Former residents of the Chagos Islands who were forcibly removed from their homeland more than 40 years ago have lost their latest legal challenge at the Supreme Court.
The islanders went to the Supreme Court a year ago to contest a 2008 decision by the House of Lords, which ruled that the exiles could not return to their native islands in the Indian Ocean.
Olivier Bancoult, the Chagossian leader who has been fighting in the courts on behalf of the exiles, argued that the three-to-two majority ruling in favour of the foreign secretary should be set aside, and insisted that the decision was "not the end of the road".
A panel of five justices was told that the Law Lords' majority relied heavily on a 2002 feasibility study into the resettlement of the islanders.
The study said life in the region would be precarious and the costs of long-term inhabitation of the outer islands would be prohibitive.
The islanders were forced to leave their homes in the 1960s and 1970s to make way for a US Air Force base on the largest island of the Chagos archipelago, Diego Garcia.
The last residents of the British colony were removed in May 1973.
The courts later ruled that the Chagossians could return to 65 of the islands, but not to Diego Garcia.

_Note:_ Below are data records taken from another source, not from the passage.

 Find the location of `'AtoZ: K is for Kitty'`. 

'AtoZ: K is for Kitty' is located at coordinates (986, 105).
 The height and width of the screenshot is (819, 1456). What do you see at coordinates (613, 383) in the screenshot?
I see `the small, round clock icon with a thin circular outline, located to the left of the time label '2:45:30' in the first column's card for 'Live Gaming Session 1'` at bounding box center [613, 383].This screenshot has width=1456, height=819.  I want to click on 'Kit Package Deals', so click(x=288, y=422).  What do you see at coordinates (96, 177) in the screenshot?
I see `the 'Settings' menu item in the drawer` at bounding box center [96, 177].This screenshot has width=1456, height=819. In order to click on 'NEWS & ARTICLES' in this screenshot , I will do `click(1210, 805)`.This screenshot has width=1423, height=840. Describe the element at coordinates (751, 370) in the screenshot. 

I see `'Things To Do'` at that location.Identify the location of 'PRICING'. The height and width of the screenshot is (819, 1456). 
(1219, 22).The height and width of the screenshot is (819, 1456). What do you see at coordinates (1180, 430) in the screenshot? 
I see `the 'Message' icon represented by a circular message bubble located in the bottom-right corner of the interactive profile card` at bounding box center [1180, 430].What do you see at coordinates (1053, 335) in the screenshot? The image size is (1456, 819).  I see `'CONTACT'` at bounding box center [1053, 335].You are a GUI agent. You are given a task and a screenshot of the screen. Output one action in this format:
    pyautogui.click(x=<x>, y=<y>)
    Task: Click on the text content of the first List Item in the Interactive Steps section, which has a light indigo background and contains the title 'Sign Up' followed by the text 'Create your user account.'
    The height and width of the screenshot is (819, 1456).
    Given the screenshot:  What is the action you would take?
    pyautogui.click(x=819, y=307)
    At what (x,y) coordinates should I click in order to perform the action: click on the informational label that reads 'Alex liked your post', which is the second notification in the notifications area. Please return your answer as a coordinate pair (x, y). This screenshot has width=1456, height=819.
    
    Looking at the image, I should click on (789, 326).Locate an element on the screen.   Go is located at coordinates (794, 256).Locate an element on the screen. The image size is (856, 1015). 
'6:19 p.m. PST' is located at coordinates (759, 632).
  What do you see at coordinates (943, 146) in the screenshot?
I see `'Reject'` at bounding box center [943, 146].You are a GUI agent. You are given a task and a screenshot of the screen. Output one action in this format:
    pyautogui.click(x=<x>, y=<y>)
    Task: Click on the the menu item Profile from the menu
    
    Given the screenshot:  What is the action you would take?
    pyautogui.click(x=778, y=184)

In 2004, the government used the royal prerogative to nullify the rulings, but this was overturned by the High Court and Court of Appeal.
The government then went to the House of Lords to argue that allowing the islanders to return would seriously affect defence and security.
The cause of the Chagos islanders has been backed by high-profile names such as Amal Clooney and Ben Fogle, who said that the treatment of the exiles made him "ashamed to be British".